アイディフェンス、ファイルフォーマットのバグ発見用ツールを公開

　ラスベガス発--JPEGやGIFといった人気の高い画像フォーマットの脆弱性発見に役立つ新しいツールが登場した。

　当地で開催中の「Black Hat」セキュリティカンファレンスで講演した複数の人々によると、これらのフォーマットのファイルを処理する各種アプリケーションの機能の欠陥がセキュリティ研究者らの関心を集めているという。

　これらのバグのなかには、ウェブページや電子メール中の画像を見るだけで被害者のPCが乗っ取られてしまうなど、深刻な被害をもたらすものもいくつかある。Microsoftでは、3件の「緊急」レベルの欠陥に対処するセキュリティパッチを今月はじめに投入しているが、そのうち2件はこうしたファイルフォーマット関連の欠陥だった。

　このような欠陥は、今後発見例が急増すると考えられている。そこで、セキュリティ情報を提供するiDefenseは、研究者がファイルフォーマットの脆弱性を自動的に発見できるツールを投入することになった。同社はBlack Hatの開催にあわせ、米国時間28日にこれらのツールをリリースした。

　iDefenseのMichael Suttonは、Black Hatでプレゼンテーションを行い、「脆弱性があまりにも簡単に悪用されていると思う」と語った。iDefense自体もファイルフォーマットの欠陥を複数発見している。「われわれはツール開発のほうに時間を割いていた。脆弱性の発見にばかり躍起になっていたわけではない」（Sutton）

　WindowsとLinuxに対応するこれらのツールは、すべてのアプリケーションで、不正なファイルをビット単位で自動的に微調整してから開く。そして、ファイルを開くときにエラーが見つかると、ツールがそのエラーデータを取得する。iDefenseによると、そのデータを研究者が調査すれば脆弱性が発見される場合もあるという。

　「これらは、ボタンを押しただけで脆弱性が見つかるといった類のツールではない。これは例外的な部分を指摘するので、研究者がそれを調べる必要がある」（Sutton）

　「FileFuzz for Windows」「SpikeFile for Linux」「NotSpikeFile for Linux」と呼ばれるこれらのツールは、悪用することも可能だが、iDefenseはこれらがユーザーの保護に役立つことを期待している。

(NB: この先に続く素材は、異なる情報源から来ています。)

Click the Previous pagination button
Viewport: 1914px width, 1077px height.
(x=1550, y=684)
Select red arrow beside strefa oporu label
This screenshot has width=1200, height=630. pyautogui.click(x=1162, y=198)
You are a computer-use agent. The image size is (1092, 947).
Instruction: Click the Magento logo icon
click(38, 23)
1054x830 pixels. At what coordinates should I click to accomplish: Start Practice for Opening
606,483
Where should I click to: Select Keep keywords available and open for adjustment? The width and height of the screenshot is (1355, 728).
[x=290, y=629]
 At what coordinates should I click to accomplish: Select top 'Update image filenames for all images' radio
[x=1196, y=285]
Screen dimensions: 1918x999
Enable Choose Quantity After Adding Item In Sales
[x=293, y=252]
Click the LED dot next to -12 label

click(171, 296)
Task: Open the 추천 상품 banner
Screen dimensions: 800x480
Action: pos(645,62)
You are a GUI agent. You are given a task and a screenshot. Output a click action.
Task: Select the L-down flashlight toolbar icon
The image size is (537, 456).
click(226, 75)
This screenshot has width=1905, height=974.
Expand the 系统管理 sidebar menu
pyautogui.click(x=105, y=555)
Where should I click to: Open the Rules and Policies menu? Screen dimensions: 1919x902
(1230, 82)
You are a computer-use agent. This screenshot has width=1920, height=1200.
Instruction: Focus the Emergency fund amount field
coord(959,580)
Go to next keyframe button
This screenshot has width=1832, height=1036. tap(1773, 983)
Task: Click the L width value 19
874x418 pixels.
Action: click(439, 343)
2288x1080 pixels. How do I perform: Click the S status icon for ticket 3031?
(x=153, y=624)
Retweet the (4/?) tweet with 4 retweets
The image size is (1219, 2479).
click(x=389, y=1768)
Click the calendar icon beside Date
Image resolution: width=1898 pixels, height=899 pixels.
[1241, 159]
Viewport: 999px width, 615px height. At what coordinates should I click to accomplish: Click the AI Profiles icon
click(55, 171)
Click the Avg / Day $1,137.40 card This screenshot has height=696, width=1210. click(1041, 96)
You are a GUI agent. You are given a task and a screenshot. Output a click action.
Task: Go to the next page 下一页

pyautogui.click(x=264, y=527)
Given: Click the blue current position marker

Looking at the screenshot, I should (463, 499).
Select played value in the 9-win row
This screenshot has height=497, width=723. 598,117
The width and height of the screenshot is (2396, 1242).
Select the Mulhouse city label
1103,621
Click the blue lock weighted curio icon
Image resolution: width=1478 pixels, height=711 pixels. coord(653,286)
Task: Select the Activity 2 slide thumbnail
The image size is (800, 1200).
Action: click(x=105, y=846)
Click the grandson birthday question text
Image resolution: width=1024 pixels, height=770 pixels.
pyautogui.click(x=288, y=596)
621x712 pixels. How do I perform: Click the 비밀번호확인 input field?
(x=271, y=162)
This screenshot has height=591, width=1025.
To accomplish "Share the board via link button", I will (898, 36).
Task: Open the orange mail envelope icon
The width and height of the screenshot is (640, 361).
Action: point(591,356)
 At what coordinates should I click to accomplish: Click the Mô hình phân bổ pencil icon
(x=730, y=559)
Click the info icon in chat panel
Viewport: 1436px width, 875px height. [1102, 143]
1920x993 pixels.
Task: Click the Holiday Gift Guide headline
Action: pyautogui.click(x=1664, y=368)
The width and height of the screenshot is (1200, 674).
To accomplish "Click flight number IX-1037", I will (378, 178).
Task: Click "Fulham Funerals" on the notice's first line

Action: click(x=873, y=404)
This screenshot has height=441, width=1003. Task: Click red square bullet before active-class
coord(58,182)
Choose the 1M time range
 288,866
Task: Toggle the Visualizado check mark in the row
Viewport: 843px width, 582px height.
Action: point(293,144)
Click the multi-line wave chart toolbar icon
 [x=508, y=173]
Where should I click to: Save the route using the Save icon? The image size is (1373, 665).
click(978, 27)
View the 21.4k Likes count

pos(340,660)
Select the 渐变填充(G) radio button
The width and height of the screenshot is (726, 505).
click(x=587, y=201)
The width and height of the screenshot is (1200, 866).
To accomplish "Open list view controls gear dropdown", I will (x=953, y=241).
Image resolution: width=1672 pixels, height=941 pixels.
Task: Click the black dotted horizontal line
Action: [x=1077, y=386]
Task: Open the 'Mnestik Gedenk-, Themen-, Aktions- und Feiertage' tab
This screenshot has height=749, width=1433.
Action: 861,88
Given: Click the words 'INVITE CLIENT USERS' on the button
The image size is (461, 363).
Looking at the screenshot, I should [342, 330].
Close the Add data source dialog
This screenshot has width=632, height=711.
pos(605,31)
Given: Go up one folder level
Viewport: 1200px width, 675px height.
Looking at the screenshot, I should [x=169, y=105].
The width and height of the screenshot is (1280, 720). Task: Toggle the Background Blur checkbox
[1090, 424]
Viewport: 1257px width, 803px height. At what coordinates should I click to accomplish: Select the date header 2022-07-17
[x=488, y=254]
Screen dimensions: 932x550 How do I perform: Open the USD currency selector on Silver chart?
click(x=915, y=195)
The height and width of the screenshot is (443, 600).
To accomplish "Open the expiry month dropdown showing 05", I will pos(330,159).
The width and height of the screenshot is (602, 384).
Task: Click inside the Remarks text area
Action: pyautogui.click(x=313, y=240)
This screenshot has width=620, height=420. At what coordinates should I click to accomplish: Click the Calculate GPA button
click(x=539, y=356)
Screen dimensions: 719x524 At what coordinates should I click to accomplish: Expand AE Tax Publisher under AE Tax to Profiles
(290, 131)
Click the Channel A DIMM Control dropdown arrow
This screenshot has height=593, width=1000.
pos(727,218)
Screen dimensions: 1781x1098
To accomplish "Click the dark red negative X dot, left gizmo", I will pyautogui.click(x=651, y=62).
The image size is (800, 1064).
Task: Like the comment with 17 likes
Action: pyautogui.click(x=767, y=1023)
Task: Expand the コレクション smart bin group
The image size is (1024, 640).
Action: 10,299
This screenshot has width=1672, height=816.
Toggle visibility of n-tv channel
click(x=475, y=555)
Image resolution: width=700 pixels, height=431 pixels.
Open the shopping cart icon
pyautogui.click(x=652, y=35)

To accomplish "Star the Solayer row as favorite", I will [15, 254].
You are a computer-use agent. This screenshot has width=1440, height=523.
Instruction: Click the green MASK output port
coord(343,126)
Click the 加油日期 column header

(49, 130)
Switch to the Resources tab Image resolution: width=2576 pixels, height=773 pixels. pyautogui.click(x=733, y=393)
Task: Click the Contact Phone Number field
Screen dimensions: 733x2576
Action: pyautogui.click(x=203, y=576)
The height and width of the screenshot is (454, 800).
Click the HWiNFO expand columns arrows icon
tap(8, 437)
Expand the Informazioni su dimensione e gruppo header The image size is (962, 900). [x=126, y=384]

　「これらは悪用するものではない。人のためになるものだし、そのように使われることを望んでいる」（Sutton）

　同氏の講演を聴いた参加者の1人は、これらのツールについて、正当な目的を持つセキュリティ研究者だけがつかうことになると予想した。「これらのツールを使っても、あるアプリケーションもしくはフォーマットに脆弱性があるかどうかがわかるだけだ」とScience Applications Internationalのセキュリティ・エンジニア、Joshua Feldmanは言う。「これは確かにホワイトハットの連中向けのものだ」（Feldman）

　このツールはオープンソースであることから、iDefense以外の開発者がこれをベースに機能を拡張したり改善することが可能だ。同ツールはiDefenseのウェブサイトからダウンロードできる。